Nowadays everything in the media world gets tracked, tagged and mapped. Cell phones become location-aware, computer games move outside, the web is tagged with geospatial information, and geobrowsers like Google Earth are thought of as an entirely new genre of media. Spatial representations have been inflected by electronic technologies (radar, sonar, GPS, WLAN, Bluetooth, RFID etc.) traditionally used in mapping, navigation, wayfinding, or location and proximity sensing. We are seeing the rise of a new generation that is “location-aware”. This generation is becoming familiar with the fact that wherever we are on the planet corresponds with a latitude/longitude coordinate.

The term “Locative Media”, initially coined in 2003 by Karlis Kalnins and the 2006 topic of a special issue of the Leonardo Electronic Almanac, seems to be appropriate for digital media applying to real places, communication media bound to a location and thus triggering real social interactions. Locative Media works on locations and yet many of its applications are still location- independent in a technical sense. As in the case of digital media, where the medium itself is not digital but the content is digital, in Locative Media the medium itself might not be location-oriented, whereas the content is location-oriented. Can Locative Media like digital media thus be understood as an upheaval in the media evolution? This is one question we want to discuss at the Locative Media Summer Conference in Germany.

Locative Media can now be categorized under one of two types of mapping, either annotative (virtually tagging the world) or phenomenological (tracing the action of the subject in the world). Where annotative projects seek to demystify (see all the Google Earth Hacks), tracing-based projects typically seek to use high technology methods to stimulate dying everyday practices such as walking or occupying public space. The Japanese mobile phone culture, in particular, embraces location-dependent information and context- awareness. It is thus projected that in the near future Locative Media will emerge as the third great wave of modern digital technology. The combination of mobile devices with positioning technologies is opening up a manifold of different ways in which geographical space can be encountered and drawn. It thereby presents a frame through which a wide range of spatial practices that have emerged since Walter Benjamin’s urban flaneur may be looked at anew. Or are Locative Media only a new site for old discussions about the relationship of consciousness to place and other people? In the early days of sea travel, it was only the navigator who held such awareness of his exact position on Earth. What would it mean for us to have as accurate an awareness of space as we have of time? In the same way that clocks and watches tell us the exact second, portable GPS devices help us pinpoint our exact location on Earth.
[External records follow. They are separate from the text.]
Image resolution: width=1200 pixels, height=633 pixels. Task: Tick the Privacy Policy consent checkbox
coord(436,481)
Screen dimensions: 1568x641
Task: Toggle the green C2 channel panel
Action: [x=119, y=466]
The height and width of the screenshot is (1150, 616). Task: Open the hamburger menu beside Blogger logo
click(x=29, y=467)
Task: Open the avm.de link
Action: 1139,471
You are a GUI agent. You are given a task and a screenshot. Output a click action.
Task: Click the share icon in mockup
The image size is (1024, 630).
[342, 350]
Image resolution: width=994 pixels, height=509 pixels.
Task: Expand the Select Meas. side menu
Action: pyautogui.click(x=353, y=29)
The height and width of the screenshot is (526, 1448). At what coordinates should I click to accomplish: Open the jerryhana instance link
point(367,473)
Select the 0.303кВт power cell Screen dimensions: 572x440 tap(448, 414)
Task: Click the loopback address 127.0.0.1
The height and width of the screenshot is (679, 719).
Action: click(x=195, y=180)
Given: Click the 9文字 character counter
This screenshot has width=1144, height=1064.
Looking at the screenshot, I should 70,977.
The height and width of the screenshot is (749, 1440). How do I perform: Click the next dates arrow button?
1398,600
As we dig a bit deeper into how particular Locative Media projects negotiate local and global spaces, we see the increasing “technologisation” and commodification of urban and public spaces. Are Locative Media the avant-garde of the “society of control”? If this kind of media practice resides in pure code (tracklogs), what is the difference between Locative Media and software development? Or is the recent rise of Locative Media just a response to the disappearance of net art?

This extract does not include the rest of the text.